In this article, we will explain a P&L statement, walk you through its key components, and show you how to create one.

We’ll also provide a downloadable template to help streamline the process and enhance your restaurant’s financial health.

Key Takeaways

  • Restaurant Profit and Loss Statement (P&L): A P&L statement provides an overview of your restaurant’s revenues, costs, and expenses for a specific timeframe, helping you understand its financial health.
  • Restaurant Labor Costs: Managing restaurant labor costs is crucial for controlling overhead and ensuring your restaurant remains profitable.
  • Food Costs: Tracking food costs allows you to manage your prime costs and maximize profitability by minimizing waste and inefficiencies.
  • Net Profit: The net profit represents the remaining income after all expenses are deducted, a key metric for evaluating your restaurant’s profitability.
  • Operating Expenses: Keeping track of operating expenses, such as rent and utilities, helps you control costs and maintain financial stability.
  • Restaurant’s Financial Health: Regularly reviewing your financial statements for a given period ensures you stay on top of your restaurant’s profitability and make informed decisions for future growth.

    What is a restaurant income statement?

    A restaurant income statement, also known as a profit and loss statement (P&L), is a financial document that outlines a restaurant’s revenues, expenses, and profits or losses over a specific period.

    It provides a detailed snapshot of the restaurant’s income and expenses, ultimately indicating whether it was profitable or lost money.

-=-=-

Condense the paragraph in the restaurant P&L text above that begins "A restaurant income statement, also known as" into a short bulleted list that keeps its main facts.

-=-=-

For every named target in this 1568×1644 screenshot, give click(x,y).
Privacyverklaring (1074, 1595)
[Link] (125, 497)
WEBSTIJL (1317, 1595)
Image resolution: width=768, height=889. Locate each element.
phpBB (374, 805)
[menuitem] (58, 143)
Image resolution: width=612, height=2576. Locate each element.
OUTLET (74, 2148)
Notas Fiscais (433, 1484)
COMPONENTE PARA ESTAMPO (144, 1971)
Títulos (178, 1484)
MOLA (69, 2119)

-=-=-

▶ [FINISHED TASK]:
- Also called a profit and loss statement (P&L)
- A financial document
- Outlines a restaurant's revenues, expenses, and profits or losses
- Covers a specific period